* _Given task 1_
Render the records from the line containing "1024x676 pixels. Task: Toggle Edit mode" down to the line containing "[x=229, y=439]" as a numbered list, both of those lines included, with blank lines left out and the pictures omitted.

** Begin Source **

# Velodrome



## rroselli (Jan 2, 2003)

GF and I are headed to San Diego next month and would like to ride the Velodrome in Balboa Park. What are the rules for a non-member, non-pro? Can you just pay a fee and ride the track? Would do this on a Monday or Tuesday to avoid possible weekend events or races.. 

Thanks for any replies.


----------



## mdvilla (Feb 25, 2003)

*SD Velodrome*

Here you can find info:


http://calendar.yahoo.com/sandiego_velodrome
http://www.sdvelodrome.com/

I do believe there are times when non-fixed gear bikes can ride the track, but I am not sure on this point.






rroselli said:


> GF and I are headed to San Diego next month and would like to ride the Velodrome in Balboa Park. What are the rules for a non-member, non-pro? Can you just pay a fee and ride the track? Would do this on a Monday or Tuesday to avoid possible weekend events or races..
> 
> Thanks for any replies.


----------



## rroselli (Jan 2, 2003)

*Velo -*

Looked at the calendar website you linked. It does have recreational hours. Here is a snip. "Non-members must sign a waiver to ride. Everyone must wear a helmet while riding. Absolutely no motor-pacing nor coaching, nor competitive riding or training for competition."

Might just work out.

Thanks


----------

** End Source **

* _Given task 2_
In the velodrome thread, take everything from "Here you can" down to "on this point." and change "info" to "details".

** Begin Supplied records **

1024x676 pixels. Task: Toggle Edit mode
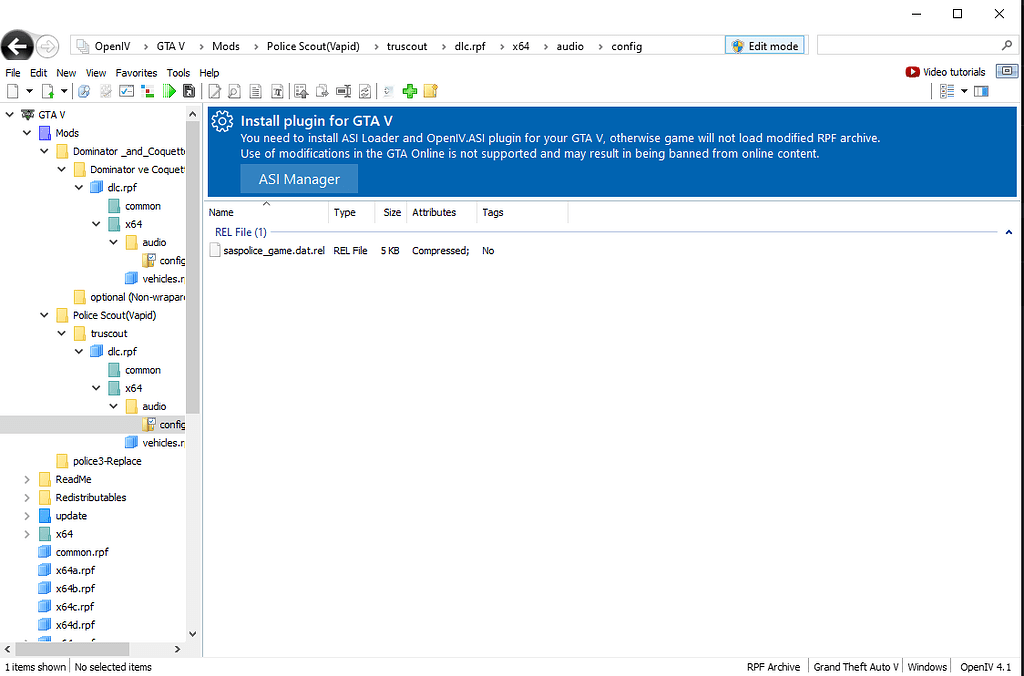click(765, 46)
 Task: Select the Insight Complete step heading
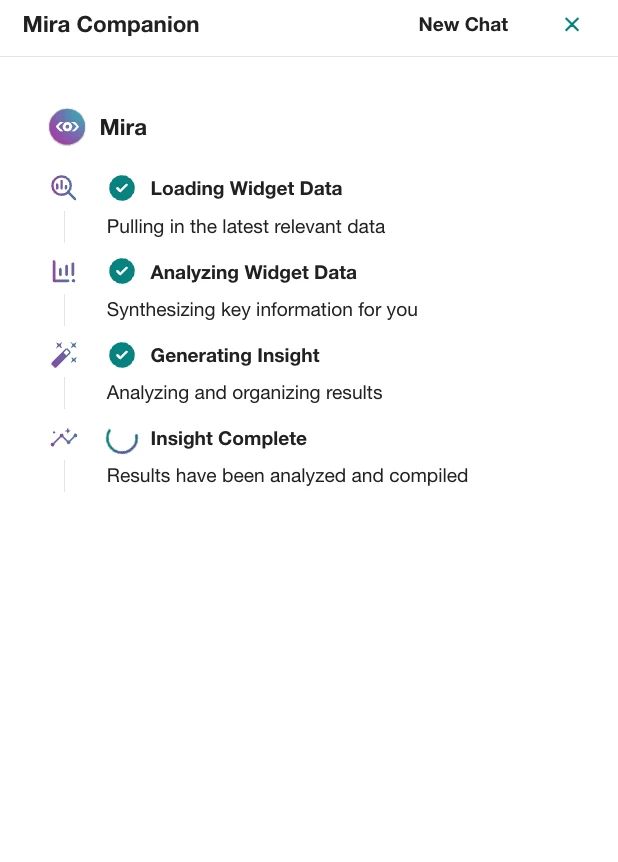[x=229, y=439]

** End Supplied records **
** Begin Supplied records **

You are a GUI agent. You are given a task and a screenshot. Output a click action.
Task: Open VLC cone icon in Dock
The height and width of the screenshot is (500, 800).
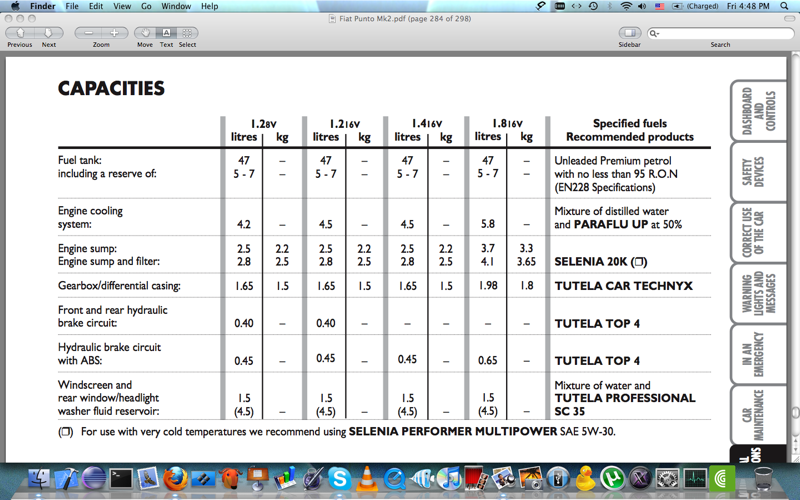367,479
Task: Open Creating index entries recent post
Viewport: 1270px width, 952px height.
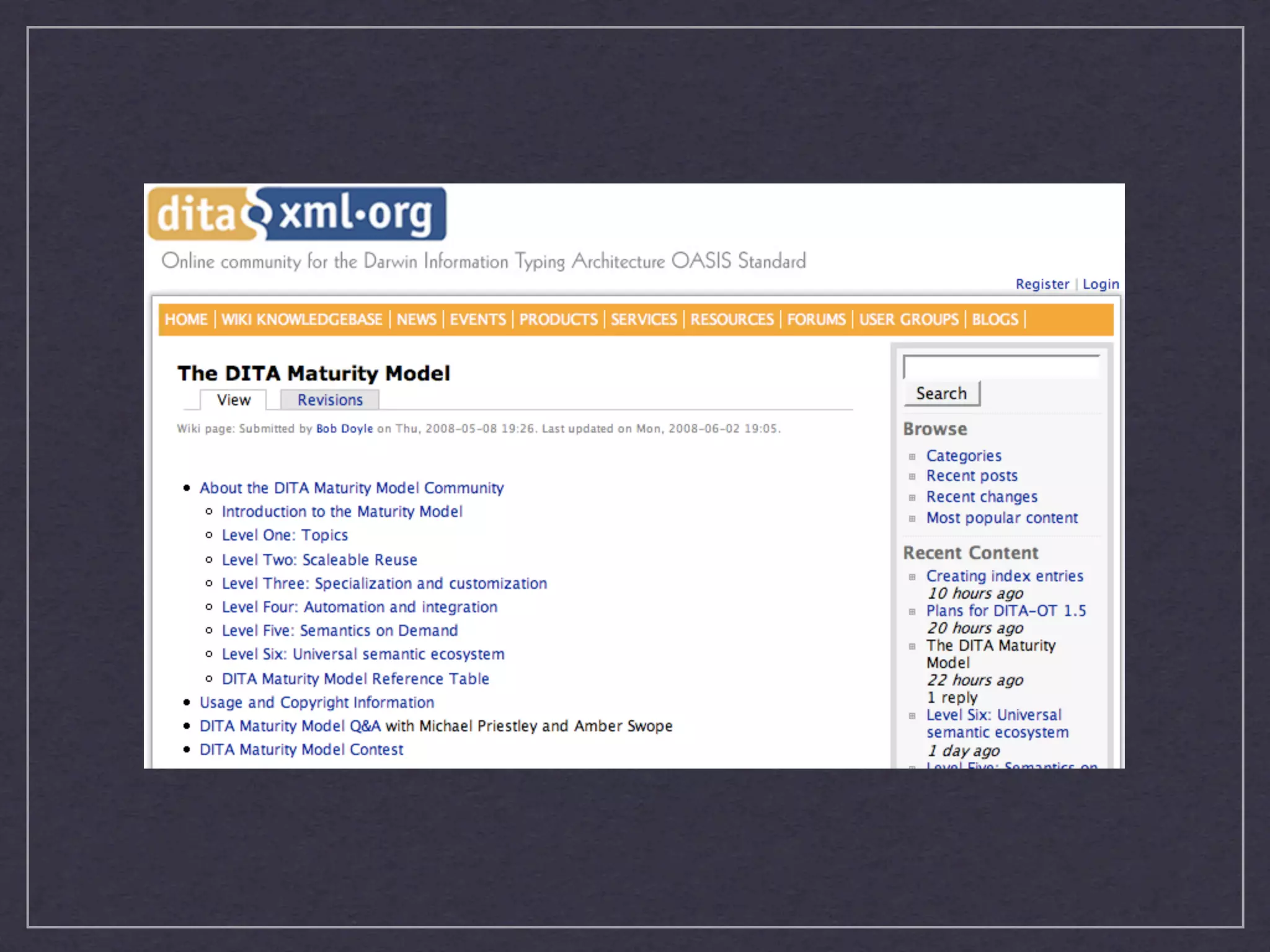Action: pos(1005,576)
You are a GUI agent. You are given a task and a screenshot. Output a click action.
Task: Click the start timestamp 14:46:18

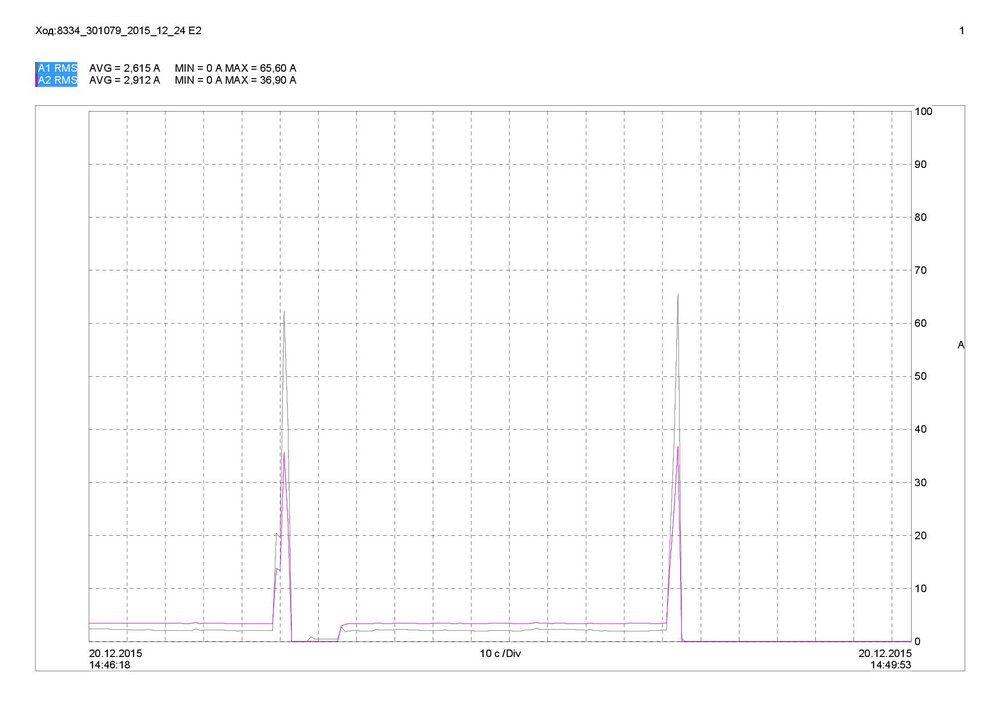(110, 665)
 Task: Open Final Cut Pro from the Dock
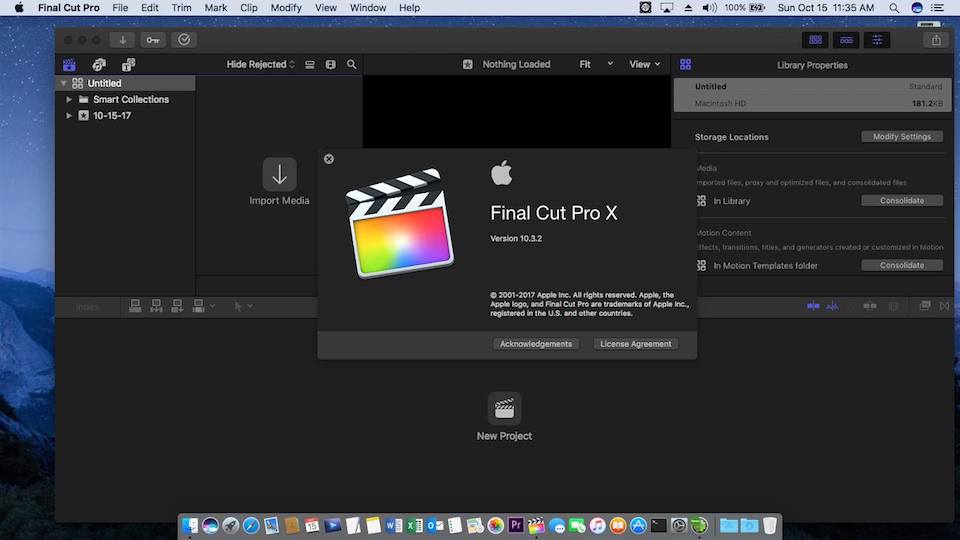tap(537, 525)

** End Supplied records **
** Begin Supplied records **

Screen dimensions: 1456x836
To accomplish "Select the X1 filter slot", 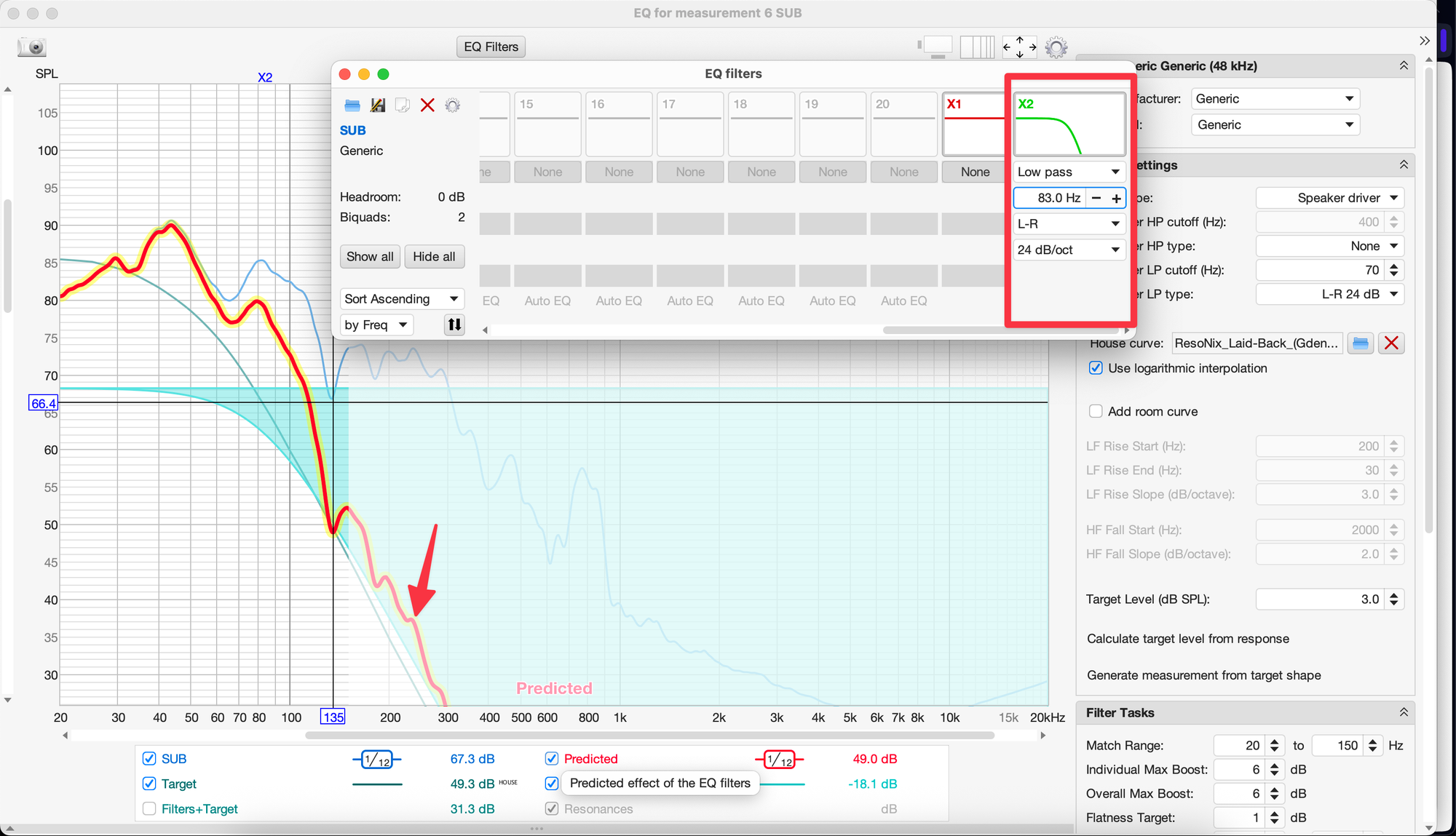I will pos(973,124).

** End Supplied records **

* _Final answer 1_
1. 1024x676 pixels. Task: Toggle Edit mode
2. click(765, 46)
3.  Task: Select the Insight Complete step heading
4. [x=229, y=439]

* _Final answer 2_
Here you can find details:


http://calendar.yahoo.com/sandiego_velodrome
http://www.sdvelodrome.com/

I do believe there are times when non-fixed gear bikes can ride the track, but I am not sure on this point.